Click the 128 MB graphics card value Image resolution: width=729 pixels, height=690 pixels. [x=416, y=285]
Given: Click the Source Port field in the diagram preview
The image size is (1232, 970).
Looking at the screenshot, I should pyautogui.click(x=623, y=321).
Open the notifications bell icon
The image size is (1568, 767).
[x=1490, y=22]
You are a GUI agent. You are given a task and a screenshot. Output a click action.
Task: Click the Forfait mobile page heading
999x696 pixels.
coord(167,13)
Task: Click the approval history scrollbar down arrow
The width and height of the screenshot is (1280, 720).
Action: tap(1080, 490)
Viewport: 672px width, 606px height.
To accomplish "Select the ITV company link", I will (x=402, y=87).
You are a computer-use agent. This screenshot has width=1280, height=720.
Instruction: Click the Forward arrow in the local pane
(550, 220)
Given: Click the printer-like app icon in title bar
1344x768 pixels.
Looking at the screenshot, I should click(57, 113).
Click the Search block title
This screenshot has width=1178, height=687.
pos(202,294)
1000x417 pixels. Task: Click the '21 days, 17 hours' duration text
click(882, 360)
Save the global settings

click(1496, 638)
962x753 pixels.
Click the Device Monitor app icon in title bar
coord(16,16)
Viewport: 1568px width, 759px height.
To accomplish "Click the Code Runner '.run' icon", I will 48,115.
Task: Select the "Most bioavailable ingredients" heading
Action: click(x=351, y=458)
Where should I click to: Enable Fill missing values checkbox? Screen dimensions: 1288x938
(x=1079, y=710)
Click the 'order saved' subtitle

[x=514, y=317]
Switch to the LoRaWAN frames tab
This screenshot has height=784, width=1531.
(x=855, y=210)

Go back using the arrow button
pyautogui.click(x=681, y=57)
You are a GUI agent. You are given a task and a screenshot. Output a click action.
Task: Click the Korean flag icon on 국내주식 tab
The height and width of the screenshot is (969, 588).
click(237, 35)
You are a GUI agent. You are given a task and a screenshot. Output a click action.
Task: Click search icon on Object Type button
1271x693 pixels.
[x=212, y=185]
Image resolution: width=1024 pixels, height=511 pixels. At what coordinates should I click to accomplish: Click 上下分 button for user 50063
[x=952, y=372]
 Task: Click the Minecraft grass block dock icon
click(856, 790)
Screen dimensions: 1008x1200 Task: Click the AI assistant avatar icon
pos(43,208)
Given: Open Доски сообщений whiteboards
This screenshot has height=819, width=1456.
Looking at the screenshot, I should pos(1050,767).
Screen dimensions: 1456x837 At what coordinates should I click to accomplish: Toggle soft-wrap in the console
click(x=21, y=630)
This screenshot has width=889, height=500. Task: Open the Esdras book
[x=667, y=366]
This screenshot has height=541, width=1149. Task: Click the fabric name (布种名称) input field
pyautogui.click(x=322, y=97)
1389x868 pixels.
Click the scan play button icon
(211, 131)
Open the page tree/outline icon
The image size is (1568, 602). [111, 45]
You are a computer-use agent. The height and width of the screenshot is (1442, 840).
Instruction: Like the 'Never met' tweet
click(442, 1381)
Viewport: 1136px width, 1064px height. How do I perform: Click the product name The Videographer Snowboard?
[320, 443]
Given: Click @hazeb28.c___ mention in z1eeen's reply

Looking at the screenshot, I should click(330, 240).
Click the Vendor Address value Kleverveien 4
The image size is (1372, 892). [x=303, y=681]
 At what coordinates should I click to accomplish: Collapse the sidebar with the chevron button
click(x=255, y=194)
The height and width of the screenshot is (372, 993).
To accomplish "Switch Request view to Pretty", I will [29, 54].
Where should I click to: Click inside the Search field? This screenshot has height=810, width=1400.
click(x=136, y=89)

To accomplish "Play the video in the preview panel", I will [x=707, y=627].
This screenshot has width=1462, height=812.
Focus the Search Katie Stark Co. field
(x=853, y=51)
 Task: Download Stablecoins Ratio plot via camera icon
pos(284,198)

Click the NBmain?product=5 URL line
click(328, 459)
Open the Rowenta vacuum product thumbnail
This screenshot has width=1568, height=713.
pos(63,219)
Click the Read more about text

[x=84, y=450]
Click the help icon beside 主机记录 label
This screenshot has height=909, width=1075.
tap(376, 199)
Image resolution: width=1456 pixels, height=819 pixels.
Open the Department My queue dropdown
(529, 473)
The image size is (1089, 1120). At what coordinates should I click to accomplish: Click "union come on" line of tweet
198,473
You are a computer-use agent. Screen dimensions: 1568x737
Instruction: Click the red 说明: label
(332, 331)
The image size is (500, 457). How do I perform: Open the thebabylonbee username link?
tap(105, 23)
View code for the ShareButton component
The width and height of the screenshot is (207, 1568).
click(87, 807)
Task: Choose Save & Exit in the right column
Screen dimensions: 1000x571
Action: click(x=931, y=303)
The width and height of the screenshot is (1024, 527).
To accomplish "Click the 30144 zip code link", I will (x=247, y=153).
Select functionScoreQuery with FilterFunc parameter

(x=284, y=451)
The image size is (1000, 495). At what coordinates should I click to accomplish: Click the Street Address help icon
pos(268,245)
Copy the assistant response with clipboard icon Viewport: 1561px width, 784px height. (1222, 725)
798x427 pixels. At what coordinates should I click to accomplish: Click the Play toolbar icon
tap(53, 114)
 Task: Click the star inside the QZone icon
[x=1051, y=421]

• • • • •

» To do
Reproduce all of the records above word for word, line by line, without changing anything.

» Written solution
Click the 128 MB graphics card value Image resolution: width=729 pixels, height=690 pixels. [x=416, y=285]
Given: Click the Source Port field in the diagram preview
The image size is (1232, 970).
Looking at the screenshot, I should pyautogui.click(x=623, y=321).
Open the notifications bell icon
The image size is (1568, 767).
[x=1490, y=22]
You are a GUI agent. You are given a task and a screenshot. Output a click action.
Task: Click the Forfait mobile page heading
999x696 pixels.
coord(167,13)
Task: Click the approval history scrollbar down arrow
The width and height of the screenshot is (1280, 720).
Action: tap(1080, 490)
Viewport: 672px width, 606px height.
To accomplish "Select the ITV company link", I will (x=402, y=87).
You are a computer-use agent. This screenshot has width=1280, height=720.
Instruction: Click the Forward arrow in the local pane
(550, 220)
Given: Click the printer-like app icon in title bar
1344x768 pixels.
Looking at the screenshot, I should click(57, 113).
Click the Search block title
This screenshot has width=1178, height=687.
pos(202,294)
1000x417 pixels. Task: Click the '21 days, 17 hours' duration text
click(882, 360)
Save the global settings

click(1496, 638)
962x753 pixels.
Click the Device Monitor app icon in title bar
coord(16,16)
Viewport: 1568px width, 759px height.
To accomplish "Click the Code Runner '.run' icon", I will 48,115.
Task: Select the "Most bioavailable ingredients" heading
Action: click(x=351, y=458)
Where should I click to: Enable Fill missing values checkbox? Screen dimensions: 1288x938
(x=1079, y=710)
Click the 'order saved' subtitle

[x=514, y=317]
Switch to the LoRaWAN frames tab
This screenshot has height=784, width=1531.
(x=855, y=210)

Go back using the arrow button
pyautogui.click(x=681, y=57)
You are a GUI agent. You are given a task and a screenshot. Output a click action.
Task: Click the Korean flag icon on 국내주식 tab
The height and width of the screenshot is (969, 588).
click(237, 35)
You are a GUI agent. You are given a task and a screenshot. Output a click action.
Task: Click search icon on Object Type button
1271x693 pixels.
[x=212, y=185]
Image resolution: width=1024 pixels, height=511 pixels. At what coordinates should I click to accomplish: Click 上下分 button for user 50063
[x=952, y=372]
 Task: Click the Minecraft grass block dock icon
click(856, 790)
Screen dimensions: 1008x1200 Task: Click the AI assistant avatar icon
pos(43,208)
Given: Open Доски сообщений whiteboards
This screenshot has height=819, width=1456.
Looking at the screenshot, I should pos(1050,767).
Screen dimensions: 1456x837 At what coordinates should I click to accomplish: Toggle soft-wrap in the console
click(x=21, y=630)
This screenshot has width=889, height=500. Task: Open the Esdras book
[x=667, y=366]
This screenshot has height=541, width=1149. Task: Click the fabric name (布种名称) input field
pyautogui.click(x=322, y=97)
1389x868 pixels.
Click the scan play button icon
(211, 131)
Open the page tree/outline icon
The image size is (1568, 602). [111, 45]
You are a computer-use agent. The height and width of the screenshot is (1442, 840).
Instruction: Like the 'Never met' tweet
click(442, 1381)
Viewport: 1136px width, 1064px height. How do I perform: Click the product name The Videographer Snowboard?
[320, 443]
Given: Click @hazeb28.c___ mention in z1eeen's reply

Looking at the screenshot, I should click(330, 240).
Click the Vendor Address value Kleverveien 4
The image size is (1372, 892). [x=303, y=681]
 At what coordinates should I click to accomplish: Collapse the sidebar with the chevron button
click(x=255, y=194)
The height and width of the screenshot is (372, 993).
To accomplish "Switch Request view to Pretty", I will [29, 54].
Where should I click to: Click inside the Search field? This screenshot has height=810, width=1400.
click(x=136, y=89)

To accomplish "Play the video in the preview panel", I will [x=707, y=627].
This screenshot has width=1462, height=812.
Focus the Search Katie Stark Co. field
(x=853, y=51)
 Task: Download Stablecoins Ratio plot via camera icon
pos(284,198)

Click the NBmain?product=5 URL line
click(328, 459)
Open the Rowenta vacuum product thumbnail
This screenshot has width=1568, height=713.
pos(63,219)
Click the Read more about text

[x=84, y=450]
Click the help icon beside 主机记录 label
This screenshot has height=909, width=1075.
tap(376, 199)
Image resolution: width=1456 pixels, height=819 pixels.
Open the Department My queue dropdown
(529, 473)
The image size is (1089, 1120). At what coordinates should I click to accomplish: Click "union come on" line of tweet
198,473
You are a computer-use agent. Screen dimensions: 1568x737
Instruction: Click the red 说明: label
(332, 331)
The image size is (500, 457). How do I perform: Open the thebabylonbee username link?
tap(105, 23)
View code for the ShareButton component
The width and height of the screenshot is (207, 1568).
click(87, 807)
Task: Choose Save & Exit in the right column
Screen dimensions: 1000x571
Action: click(x=931, y=303)
The width and height of the screenshot is (1024, 527).
To accomplish "Click the 30144 zip code link", I will (x=247, y=153).
Select functionScoreQuery with FilterFunc parameter

(x=284, y=451)
The image size is (1000, 495). At what coordinates should I click to accomplish: Click the Street Address help icon
pos(268,245)
Copy the assistant response with clipboard icon Viewport: 1561px width, 784px height. (1222, 725)
798x427 pixels. At what coordinates should I click to accomplish: Click the Play toolbar icon
tap(53, 114)
 Task: Click the star inside the QZone icon
[x=1051, y=421]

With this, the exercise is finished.